> **Problem to solve**:
Within the records that follow, find every line containing the string "will". Copy those lines.

*** Provided information Section Begins ***

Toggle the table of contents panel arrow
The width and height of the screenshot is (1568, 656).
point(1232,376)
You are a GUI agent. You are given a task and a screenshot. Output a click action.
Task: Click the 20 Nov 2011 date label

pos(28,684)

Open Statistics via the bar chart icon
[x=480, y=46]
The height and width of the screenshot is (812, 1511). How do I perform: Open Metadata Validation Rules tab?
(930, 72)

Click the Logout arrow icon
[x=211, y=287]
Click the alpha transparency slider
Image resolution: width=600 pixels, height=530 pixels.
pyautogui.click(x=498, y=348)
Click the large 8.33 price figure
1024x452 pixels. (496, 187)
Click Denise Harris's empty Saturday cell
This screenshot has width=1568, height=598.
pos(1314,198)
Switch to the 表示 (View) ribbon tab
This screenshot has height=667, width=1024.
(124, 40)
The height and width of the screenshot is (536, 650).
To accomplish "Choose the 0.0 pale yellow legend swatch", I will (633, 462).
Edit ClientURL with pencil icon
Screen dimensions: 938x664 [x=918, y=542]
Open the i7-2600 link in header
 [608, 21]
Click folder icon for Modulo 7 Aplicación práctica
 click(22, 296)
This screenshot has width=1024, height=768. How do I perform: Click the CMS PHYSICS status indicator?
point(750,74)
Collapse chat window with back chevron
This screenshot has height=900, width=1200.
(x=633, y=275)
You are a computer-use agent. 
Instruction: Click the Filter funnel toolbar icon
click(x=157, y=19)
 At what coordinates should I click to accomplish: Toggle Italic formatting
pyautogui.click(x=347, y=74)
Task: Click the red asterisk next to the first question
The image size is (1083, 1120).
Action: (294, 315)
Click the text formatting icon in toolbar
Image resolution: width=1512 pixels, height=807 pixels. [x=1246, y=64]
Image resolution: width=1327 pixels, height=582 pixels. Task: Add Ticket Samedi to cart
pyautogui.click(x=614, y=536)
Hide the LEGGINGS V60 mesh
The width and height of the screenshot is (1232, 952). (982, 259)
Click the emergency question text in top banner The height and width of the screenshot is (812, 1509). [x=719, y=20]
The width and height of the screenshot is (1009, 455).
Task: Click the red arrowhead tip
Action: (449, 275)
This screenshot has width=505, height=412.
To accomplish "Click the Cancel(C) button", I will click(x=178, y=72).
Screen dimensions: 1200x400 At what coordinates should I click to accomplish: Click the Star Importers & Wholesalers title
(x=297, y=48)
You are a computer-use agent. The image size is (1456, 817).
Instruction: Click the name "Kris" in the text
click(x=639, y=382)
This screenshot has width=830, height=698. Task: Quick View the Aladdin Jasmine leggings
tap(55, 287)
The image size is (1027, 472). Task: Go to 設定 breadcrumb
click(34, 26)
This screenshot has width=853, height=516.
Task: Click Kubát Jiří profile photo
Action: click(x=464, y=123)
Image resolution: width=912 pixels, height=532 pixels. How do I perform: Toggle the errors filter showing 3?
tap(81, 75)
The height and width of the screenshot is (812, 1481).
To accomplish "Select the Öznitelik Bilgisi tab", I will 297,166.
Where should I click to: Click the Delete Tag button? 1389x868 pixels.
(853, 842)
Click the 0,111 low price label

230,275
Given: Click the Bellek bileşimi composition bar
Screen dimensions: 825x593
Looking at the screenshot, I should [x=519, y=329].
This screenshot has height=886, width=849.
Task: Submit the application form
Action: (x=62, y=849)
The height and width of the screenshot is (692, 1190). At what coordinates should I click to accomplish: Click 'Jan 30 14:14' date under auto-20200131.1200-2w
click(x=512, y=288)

*** Provided information Section Ends ***

> **Solution**:
To accomplish "Choose the 0.0 pale yellow legend swatch", I will (633, 462).
To accomplish "Click the Cancel(C) button", I will click(x=178, y=72).
To accomplish "Select the Öznitelik Bilgisi tab", I will 297,166.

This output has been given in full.